A ascendente inflação atingiu sua maior marca em quase quarenta anos – em 1981, ela transpôs pela última vez desde então os dez por cento anuais. Ainda que se estime ser uma alta momentânea, ou seja, sazonal, em decorrência dos efeitos oriundos da pandemia, como o desmantelamento parcial das cadeias de produção, a população sofre suas consequências diretas nos setores de alimentação, energia e moradia.

Por outro lado, há um dado positivo à gestão de Biden: a redução significativa do nível do desemprego, se tido por referência janeiro de 2021: em novembro, estava ligeiramente acima dos quatro por cento, pouco mais de dois pontos abaixo do começo da administração. No florescer da pandemia, ele chegou a quase quinze por cento – abril de 2020.       

Biden começou seu mandato, segundo a Reuters, com cinquenta e cinco por cento de aprovação e trinta e dois por cento de reprovação. Dois meses depois, atingiria seu zênite: cinquenta e nove de aceitação. A datar de agosto, já não supera os cinquenta por cento. Na primeira quinzena de dezembro, encontrava-se com índices de aprovação e reprovação equivalentes: quarenta e oito.

Índices mais desfavoráveis ao presidente obtêm-se na pesquisa da NPR já da segunda parte do mês. Nela, o mandatário possuía meros quarenta e um de aceite enquanto o descontentamento girava ao redor de cinquenta e cinco.

Embora fatores específicos pesem em disputas estaduais, o desgaste da administração Biden pode ter influenciado também a derrota do candidato democrata McAuliffe na disputa da Virgínia por pequena margem em novembro, estimado como favorito até os derradeiros dias do processo eleitoral.

Na política externa, a imagem corroída dos Estados Unidos com Donald Trump adquiriu polimento com Joe Biden e mostra-se distinta em alguns segmentos como na postura multilateral em meio ambiente ou pandemia, via Organização Mundial de Saúde (OMS).

A despeito da melhora, os republicanos atrasam a programação da sabatina no Senado de dezenas de indicados para cargos no Departamento de Estado. A motivação para os adiamentos varia de acordo com a insatisfação dos congressistas perante o governo.

» CONJUNTO DE REGISTROS
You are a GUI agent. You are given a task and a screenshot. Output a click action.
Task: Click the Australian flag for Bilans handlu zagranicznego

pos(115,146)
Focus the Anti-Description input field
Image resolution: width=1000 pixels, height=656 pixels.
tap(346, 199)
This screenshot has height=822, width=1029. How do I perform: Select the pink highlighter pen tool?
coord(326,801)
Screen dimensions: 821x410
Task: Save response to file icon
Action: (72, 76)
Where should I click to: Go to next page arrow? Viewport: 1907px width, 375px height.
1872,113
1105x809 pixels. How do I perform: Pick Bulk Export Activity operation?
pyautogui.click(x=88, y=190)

» TAREFA
Transcreva literalmente a parte do trecho sobre o governo Biden que começa nas palavras "Na política externa, a" e termina logo após "perante o governo.".

» RESULTADO DA TAREFA
Na política externa, a imagem corroída dos Estados Unidos com Donald Trump adquiriu polimento com Joe Biden e mostra-se distinta em alguns segmentos como na postura multilateral em meio ambiente ou pandemia, via Organização Mundial de Saúde (OMS).

A despeito da melhora, os republicanos atrasam a programação da sabatina no Senado de dezenas de indicados para cargos no Departamento de Estado. A motivação para os adiamentos varia de acordo com a insatisfação dos congressistas perante o governo.